Wednesday, January 02, 2008

Fixed Income Returns for 2007


Clicking the chart above will show the 2007 returns for several fixed income ETFs, including SHY (1-3 yr Treasuries); IEF (7-10 yr Treasuries); TLT (20+ yr Treasuries); and LQD (investment grade corporate bonds).

Two interesting themes emerged over the course of 2007. First, we see an inflection point around mid-year (which also was when we began to see considerable weakness among equities). Up to mid-year, longer-dated debt was underperforming the short end. With the flight to quality and increased concerns over economic weakness, the long end dramatically outperformed the short end in the second half of the year.

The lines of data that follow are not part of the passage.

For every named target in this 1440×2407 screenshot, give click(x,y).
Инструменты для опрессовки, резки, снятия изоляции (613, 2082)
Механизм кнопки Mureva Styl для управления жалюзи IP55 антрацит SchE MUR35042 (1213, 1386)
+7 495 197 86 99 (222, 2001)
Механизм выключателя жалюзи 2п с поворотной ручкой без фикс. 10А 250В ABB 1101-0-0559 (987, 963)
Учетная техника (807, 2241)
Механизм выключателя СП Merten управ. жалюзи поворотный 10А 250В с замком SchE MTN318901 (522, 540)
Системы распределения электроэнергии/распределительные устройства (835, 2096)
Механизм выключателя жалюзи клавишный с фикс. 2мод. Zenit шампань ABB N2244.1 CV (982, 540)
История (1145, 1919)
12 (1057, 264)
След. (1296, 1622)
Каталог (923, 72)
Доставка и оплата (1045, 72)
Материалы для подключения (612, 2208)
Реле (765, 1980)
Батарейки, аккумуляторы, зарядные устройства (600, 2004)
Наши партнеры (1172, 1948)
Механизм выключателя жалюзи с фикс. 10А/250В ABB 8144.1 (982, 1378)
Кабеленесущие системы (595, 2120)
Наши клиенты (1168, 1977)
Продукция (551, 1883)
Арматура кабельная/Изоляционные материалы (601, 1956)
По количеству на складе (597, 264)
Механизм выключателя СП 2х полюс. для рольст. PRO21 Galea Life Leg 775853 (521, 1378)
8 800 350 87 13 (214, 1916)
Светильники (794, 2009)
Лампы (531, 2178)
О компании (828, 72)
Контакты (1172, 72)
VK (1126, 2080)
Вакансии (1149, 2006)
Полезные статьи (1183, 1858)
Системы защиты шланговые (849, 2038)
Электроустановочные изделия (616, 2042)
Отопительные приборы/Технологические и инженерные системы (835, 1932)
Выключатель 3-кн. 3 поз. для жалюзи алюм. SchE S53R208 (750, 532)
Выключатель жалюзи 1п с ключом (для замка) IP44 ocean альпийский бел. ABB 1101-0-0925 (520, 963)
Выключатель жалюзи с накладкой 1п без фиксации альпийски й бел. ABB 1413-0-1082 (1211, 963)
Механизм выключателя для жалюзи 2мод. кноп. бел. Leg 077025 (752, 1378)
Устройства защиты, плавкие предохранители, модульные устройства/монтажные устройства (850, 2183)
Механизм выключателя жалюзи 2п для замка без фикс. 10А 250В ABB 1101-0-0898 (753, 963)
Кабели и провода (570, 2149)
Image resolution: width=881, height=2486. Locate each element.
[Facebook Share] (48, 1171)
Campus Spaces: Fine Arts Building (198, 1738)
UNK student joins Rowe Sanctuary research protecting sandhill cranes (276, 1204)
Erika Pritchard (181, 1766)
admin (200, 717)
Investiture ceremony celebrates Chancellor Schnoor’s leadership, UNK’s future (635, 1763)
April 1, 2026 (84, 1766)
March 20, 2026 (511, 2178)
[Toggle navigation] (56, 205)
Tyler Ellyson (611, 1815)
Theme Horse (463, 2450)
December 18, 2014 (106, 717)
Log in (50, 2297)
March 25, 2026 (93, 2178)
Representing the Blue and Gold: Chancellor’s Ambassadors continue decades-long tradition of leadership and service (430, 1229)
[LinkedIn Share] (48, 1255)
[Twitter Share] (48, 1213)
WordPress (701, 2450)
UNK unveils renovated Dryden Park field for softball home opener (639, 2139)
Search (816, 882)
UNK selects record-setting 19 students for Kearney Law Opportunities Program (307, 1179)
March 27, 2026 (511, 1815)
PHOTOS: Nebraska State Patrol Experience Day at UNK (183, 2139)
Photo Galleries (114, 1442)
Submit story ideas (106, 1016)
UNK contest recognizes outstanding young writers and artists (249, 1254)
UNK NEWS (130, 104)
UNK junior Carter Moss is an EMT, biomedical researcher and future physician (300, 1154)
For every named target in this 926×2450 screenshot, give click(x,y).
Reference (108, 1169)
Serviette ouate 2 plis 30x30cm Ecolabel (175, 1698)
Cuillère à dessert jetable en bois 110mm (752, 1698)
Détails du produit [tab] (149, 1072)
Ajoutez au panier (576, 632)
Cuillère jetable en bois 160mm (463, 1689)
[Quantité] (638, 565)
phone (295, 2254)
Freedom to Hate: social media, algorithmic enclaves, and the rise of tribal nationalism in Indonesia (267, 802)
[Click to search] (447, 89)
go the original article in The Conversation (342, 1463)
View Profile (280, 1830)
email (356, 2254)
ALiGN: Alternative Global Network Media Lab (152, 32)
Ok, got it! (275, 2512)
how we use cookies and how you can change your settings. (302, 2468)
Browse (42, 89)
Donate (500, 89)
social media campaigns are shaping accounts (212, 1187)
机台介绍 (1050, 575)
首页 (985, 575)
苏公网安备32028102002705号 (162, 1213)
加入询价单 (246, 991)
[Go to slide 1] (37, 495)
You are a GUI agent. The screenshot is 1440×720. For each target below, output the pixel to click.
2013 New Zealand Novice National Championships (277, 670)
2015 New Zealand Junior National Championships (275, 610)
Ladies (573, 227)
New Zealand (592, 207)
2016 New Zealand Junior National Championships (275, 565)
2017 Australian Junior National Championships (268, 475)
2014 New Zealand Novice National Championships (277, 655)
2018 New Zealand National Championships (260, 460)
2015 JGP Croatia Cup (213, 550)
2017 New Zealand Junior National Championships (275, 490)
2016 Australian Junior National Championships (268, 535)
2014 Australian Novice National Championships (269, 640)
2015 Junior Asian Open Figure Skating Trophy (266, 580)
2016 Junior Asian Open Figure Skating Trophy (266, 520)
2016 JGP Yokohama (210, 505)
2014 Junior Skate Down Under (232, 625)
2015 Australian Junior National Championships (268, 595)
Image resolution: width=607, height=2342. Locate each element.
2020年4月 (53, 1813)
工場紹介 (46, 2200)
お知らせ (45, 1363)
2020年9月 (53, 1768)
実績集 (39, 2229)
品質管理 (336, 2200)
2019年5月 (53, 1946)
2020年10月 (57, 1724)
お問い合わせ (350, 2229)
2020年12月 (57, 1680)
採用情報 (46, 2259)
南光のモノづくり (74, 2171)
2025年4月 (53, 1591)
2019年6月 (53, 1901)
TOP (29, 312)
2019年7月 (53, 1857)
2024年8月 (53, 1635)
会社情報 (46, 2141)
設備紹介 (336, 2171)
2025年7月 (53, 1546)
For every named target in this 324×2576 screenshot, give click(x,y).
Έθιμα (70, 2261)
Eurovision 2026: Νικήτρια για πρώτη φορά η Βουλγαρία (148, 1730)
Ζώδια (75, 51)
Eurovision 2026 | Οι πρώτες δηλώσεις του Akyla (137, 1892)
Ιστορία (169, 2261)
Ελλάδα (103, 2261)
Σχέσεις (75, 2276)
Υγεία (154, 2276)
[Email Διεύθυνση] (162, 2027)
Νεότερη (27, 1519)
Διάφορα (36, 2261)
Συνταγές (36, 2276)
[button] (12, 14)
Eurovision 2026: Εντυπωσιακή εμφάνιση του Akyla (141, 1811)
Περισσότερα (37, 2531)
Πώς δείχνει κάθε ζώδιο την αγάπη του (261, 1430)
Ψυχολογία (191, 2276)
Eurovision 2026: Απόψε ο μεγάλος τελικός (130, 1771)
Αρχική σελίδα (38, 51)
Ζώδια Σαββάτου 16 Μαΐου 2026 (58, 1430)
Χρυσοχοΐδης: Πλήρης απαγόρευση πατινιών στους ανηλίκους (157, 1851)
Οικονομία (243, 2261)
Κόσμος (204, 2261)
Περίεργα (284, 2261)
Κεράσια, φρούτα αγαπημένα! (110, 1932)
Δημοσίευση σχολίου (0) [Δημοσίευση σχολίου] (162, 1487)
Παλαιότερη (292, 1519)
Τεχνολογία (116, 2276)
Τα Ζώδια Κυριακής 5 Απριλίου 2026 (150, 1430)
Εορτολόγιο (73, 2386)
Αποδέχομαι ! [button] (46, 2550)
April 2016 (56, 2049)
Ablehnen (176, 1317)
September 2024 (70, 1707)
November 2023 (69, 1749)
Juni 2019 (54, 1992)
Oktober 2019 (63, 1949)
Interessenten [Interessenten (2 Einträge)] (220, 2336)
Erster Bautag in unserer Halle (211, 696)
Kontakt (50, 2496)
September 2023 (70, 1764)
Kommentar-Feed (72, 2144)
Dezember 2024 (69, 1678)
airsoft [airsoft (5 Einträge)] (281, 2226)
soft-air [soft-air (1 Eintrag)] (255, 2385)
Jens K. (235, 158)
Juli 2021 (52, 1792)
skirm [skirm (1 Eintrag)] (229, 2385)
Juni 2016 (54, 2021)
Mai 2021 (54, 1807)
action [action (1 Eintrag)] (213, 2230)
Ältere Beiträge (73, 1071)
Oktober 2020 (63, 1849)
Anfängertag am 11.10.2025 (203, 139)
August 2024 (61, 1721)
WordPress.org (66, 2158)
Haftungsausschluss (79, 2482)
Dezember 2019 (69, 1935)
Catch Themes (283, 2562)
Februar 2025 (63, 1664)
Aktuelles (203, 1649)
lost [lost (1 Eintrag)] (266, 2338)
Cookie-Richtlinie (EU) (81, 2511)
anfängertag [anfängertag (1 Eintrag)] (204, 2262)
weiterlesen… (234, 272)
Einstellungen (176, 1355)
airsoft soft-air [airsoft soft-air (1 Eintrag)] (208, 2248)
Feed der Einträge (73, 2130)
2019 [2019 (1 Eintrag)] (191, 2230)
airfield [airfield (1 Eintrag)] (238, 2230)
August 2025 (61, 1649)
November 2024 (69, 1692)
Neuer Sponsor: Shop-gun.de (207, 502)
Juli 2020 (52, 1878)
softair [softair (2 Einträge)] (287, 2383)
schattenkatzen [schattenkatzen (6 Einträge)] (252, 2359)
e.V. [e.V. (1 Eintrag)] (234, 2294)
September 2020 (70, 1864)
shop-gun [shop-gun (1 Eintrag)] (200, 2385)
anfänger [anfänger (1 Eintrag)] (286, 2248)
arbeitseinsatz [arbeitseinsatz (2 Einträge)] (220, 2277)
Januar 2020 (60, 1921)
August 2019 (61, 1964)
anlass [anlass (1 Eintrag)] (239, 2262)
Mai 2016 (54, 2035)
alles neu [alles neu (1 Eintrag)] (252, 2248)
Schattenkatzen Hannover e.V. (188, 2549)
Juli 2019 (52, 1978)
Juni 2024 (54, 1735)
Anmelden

Second, we can see that Treasuries of all durations posted gains for 2007, but investment grade corporate bonds showed a modest loss. We can also see how the gap in performance between long-dated Treasuries and corporates widened as the year progressed. This reflected risk aversion in the face of credit concerns and economic weakness.

Fixed income traders and investors express their confidence and fears regarding the economy in their purchases and sales of short- and long-dated debt and the distribution of their holdings among Treasuries, investment grade corporates, and higher yielding debt. Understanding the sentiment expressed in these patterns of returns is helpful to traders in fixed income, currency, and equity markets.